On Tuesday, Snap-owned location company Placed released a tool that attempts to tie the two together.
To power its offering, Placed is licensing viewership data from Inscape, the data division within smart-TV manufacturer Vizio, which has access to around 8 million opted-in households. It combines that data with TV creative monitoring through a partnership with Kantar.
Placed then connects that cocktail of data back to location data it collects from the roughly 300 million devices it sees on a monthly basis.
The purpose is as much to justify investment in television as it is to help brands figure out how to properly allocate their spend, said David Shim, CEO and founder of Placed.
“We’ve seen that 35% of campaigns result in incremental store visits thanks to TV ad exposure, which isn’t bad – but that also means that two-thirds of campaigns didn’t have that response,” Shim said. “People just aren’t optimizing to store visits or incremental store visits.”
Long-time Placed partner Taco Bell has been testing the TV attribution solution.
“We hadn’t seen a currency that worked across media channels using a single methodology,” said Lynn Hemans, Taco Bell’s senior director of business and social intelligence. “Historically, the fragmentation between channels was limiting the actionability of insights.”
Taco Bell started working with Placed in 2016 for location analytics and in-store attribution for its digital marketing efforts. A few months ago, Taco Bell commissioned the company to measure TV. It’s early, but “the results from this analysis are helping shape our strategy across media channels,” Hemans said. “The ability to quantify media offline has improved efficiency of media dollars spent to our core audience segments.”
Production company STX Entertainment is another customer. Movie studios face “data scarcity” issues similar to CPGs in that they typically don’t have ticket purchase data, said Amy Elkins, STX’s EVP of media and marketing innovation.
STX used to spend around 30% of its budget on digital and 60% on TV. More recently, it abandoned the traditional media mix in favor of an agnostic model in which the studio evaluates marketing needs on a case-by-case and a channel-by-channel basis.
For the last three years, STX has been working with Horizon Media to build up its first-party data and run more addressable campaigns. It’s tricky without SKU-level data, said Erin Foxworthy, Horizon’s VP of innovation and partnerships.

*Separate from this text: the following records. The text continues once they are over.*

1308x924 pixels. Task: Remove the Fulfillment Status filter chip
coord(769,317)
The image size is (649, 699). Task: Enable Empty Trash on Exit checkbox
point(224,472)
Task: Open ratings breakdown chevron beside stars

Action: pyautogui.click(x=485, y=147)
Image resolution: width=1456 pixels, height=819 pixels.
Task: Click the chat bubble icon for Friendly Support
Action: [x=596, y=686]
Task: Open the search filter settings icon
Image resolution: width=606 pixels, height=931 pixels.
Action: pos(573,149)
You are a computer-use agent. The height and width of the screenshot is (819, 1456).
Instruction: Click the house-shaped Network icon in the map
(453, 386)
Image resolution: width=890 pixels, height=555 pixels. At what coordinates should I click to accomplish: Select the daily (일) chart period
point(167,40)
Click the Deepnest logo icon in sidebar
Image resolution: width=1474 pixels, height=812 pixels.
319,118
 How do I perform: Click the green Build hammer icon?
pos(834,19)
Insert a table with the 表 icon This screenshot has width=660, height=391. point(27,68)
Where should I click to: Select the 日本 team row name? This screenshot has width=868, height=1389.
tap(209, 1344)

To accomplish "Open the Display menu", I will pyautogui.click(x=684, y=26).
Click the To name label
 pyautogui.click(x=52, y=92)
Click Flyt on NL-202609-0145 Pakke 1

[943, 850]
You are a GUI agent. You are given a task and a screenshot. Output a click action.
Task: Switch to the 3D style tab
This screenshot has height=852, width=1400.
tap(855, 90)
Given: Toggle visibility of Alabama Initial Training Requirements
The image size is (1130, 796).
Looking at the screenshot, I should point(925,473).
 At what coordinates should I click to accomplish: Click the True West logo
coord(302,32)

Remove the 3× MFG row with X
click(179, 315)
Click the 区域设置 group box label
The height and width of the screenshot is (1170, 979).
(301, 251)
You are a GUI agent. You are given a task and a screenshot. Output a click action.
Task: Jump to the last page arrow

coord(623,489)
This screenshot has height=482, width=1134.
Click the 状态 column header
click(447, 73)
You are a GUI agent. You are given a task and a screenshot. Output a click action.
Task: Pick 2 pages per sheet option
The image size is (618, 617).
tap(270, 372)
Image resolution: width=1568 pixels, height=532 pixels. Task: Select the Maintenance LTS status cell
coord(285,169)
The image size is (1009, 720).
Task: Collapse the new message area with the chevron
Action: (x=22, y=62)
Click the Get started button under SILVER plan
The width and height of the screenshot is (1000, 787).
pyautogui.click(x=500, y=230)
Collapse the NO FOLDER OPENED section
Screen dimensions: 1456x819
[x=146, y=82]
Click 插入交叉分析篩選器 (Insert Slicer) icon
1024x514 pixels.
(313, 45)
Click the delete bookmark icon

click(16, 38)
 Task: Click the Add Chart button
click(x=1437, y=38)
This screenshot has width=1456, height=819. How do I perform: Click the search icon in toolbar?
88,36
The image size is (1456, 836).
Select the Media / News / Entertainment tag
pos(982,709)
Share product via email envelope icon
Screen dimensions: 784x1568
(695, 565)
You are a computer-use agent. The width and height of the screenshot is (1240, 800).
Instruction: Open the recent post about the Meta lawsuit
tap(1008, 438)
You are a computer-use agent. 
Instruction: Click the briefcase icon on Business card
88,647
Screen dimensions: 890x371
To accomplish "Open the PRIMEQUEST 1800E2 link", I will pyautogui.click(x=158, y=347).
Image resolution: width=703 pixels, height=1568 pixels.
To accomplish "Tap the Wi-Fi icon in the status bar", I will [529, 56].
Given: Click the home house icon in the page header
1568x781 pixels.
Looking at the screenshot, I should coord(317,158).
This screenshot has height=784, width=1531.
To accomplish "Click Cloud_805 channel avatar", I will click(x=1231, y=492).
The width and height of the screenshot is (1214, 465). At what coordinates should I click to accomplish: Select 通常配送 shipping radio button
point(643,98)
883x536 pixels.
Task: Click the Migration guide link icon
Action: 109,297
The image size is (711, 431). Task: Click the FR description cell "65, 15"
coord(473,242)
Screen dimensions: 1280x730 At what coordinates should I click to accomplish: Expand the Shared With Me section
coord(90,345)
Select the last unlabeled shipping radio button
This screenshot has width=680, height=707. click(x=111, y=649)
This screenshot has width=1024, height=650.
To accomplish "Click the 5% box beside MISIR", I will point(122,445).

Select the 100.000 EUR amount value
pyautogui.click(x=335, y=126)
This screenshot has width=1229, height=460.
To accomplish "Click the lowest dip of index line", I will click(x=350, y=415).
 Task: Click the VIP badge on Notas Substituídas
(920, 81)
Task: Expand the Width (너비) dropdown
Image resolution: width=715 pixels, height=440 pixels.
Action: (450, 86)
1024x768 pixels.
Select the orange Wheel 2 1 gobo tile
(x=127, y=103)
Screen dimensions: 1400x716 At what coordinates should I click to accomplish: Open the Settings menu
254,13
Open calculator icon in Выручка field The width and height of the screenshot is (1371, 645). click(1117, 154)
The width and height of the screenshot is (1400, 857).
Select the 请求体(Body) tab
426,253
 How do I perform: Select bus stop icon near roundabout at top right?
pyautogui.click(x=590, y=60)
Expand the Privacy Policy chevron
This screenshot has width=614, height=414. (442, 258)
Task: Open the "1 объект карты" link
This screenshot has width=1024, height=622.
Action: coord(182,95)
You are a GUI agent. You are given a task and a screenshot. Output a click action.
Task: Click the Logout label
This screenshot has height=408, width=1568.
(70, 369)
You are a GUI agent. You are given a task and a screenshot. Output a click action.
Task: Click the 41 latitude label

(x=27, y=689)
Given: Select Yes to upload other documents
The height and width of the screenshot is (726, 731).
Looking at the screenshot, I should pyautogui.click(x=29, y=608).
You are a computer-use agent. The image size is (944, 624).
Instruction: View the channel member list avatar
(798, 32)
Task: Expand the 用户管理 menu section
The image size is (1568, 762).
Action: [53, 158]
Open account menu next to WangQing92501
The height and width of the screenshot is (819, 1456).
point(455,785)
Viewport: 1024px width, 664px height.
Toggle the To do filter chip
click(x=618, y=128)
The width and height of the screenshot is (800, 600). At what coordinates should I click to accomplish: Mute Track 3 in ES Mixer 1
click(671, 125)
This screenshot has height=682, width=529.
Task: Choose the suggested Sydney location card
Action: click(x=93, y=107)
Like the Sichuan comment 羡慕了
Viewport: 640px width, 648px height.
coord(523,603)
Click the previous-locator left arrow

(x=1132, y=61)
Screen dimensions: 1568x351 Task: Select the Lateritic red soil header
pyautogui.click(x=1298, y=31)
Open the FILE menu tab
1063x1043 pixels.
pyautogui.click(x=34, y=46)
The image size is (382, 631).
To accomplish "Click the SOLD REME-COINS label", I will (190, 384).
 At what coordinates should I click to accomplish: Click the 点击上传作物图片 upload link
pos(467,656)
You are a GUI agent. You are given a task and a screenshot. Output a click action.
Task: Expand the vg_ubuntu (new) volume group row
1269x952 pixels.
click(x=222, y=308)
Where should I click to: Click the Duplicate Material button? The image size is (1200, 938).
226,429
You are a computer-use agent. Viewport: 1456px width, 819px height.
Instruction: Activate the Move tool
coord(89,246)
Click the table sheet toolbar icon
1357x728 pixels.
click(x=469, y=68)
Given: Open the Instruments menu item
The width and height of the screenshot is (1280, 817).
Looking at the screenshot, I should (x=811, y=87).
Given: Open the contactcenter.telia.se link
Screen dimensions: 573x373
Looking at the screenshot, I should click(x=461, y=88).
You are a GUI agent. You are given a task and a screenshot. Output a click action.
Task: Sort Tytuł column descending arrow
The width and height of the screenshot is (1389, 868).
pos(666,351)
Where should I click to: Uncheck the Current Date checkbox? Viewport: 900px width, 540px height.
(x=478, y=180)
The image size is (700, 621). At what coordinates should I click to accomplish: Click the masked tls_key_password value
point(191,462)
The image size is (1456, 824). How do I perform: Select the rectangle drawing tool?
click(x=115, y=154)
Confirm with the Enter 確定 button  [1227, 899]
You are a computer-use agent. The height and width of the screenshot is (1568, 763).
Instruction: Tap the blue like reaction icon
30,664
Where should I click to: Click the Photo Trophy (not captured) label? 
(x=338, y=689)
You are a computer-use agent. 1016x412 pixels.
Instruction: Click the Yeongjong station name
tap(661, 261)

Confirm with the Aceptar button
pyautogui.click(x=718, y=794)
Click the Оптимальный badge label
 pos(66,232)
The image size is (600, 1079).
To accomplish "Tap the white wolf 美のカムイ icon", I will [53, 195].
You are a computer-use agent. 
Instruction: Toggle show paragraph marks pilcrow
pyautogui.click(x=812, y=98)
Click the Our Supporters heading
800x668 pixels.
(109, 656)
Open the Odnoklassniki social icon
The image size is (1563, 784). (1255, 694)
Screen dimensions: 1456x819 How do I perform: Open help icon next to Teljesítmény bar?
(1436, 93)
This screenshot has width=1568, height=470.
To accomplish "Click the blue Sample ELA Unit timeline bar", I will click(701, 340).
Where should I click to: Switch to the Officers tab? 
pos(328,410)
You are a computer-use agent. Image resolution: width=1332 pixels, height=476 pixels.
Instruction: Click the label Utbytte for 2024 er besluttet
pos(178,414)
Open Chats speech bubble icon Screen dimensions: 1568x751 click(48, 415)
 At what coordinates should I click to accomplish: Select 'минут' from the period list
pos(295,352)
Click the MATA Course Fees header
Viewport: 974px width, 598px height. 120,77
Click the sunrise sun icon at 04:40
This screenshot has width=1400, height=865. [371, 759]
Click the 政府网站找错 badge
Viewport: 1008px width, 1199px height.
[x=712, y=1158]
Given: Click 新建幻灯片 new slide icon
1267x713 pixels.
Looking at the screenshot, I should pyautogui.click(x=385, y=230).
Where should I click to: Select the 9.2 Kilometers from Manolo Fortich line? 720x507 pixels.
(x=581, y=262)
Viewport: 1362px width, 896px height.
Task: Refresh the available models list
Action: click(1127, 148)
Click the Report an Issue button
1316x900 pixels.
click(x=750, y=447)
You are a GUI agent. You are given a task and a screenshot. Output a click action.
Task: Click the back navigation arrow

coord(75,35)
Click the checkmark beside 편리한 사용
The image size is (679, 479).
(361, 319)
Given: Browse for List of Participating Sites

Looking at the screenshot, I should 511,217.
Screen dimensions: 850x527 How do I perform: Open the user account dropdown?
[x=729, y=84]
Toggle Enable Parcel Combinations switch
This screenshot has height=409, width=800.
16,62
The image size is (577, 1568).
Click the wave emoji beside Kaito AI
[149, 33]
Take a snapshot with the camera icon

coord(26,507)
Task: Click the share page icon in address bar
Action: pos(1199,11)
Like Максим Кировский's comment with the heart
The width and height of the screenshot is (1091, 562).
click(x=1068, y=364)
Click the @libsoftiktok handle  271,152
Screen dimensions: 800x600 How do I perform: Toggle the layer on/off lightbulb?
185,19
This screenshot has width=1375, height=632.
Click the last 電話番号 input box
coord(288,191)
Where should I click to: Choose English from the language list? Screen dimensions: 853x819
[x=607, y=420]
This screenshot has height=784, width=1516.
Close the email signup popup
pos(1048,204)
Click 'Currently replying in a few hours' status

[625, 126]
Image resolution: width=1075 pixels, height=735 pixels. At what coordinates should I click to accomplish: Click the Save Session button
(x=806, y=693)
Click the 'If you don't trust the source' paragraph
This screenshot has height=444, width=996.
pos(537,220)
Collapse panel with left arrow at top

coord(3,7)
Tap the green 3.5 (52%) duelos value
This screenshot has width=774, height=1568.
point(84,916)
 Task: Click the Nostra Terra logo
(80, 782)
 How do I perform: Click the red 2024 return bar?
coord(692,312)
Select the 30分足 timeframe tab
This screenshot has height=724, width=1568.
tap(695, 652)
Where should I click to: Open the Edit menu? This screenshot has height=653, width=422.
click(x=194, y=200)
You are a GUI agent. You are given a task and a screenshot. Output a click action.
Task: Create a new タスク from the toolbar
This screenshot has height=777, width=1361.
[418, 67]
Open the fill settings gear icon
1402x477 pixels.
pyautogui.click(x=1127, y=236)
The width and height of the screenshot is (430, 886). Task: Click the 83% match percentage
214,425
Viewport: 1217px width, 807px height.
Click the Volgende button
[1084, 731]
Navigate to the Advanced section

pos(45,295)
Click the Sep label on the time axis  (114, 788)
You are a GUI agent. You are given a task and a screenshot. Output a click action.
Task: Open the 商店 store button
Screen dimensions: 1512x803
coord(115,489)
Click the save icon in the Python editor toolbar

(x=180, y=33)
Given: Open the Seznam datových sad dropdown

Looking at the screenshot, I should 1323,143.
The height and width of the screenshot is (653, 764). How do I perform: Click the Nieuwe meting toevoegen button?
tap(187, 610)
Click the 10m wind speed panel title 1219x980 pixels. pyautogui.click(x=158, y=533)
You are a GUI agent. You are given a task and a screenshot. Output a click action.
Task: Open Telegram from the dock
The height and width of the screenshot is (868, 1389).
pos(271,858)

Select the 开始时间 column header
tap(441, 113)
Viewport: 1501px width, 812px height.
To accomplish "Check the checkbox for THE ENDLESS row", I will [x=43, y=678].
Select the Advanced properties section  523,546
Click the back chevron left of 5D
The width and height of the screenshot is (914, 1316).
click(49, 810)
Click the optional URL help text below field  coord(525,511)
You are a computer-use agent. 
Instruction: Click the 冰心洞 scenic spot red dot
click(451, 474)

“That is why foot traffic has become so important, especially with TV, which has been traditionally hard to measure,” Foxworthy said. “And we’re seeing the efficiencies, which is the huge surprise – that when TV and digital work together, there is efficiency in driving ticket sales.”
The plan is to keep pushing channel partners for better performance and better ROI. To do that, though, she needs the measurement to back her up, Foxworthy said.
In the addressable TV space, for example, the CPMs are high, but the cost of a movie ticket is low. She is trying to figure out how addressable TV is affecting ticket sales, how that compares with linear and how much reach is needed to drive people to the theater.
“These are still unanswered questions, and we’re continuing to test it,” Foxworthy said. “With our addressable partners, for example, the CPMs might not work for the movie category. In that case, we might have to think about renegotiation or reallocation into less expensive places, like digital.”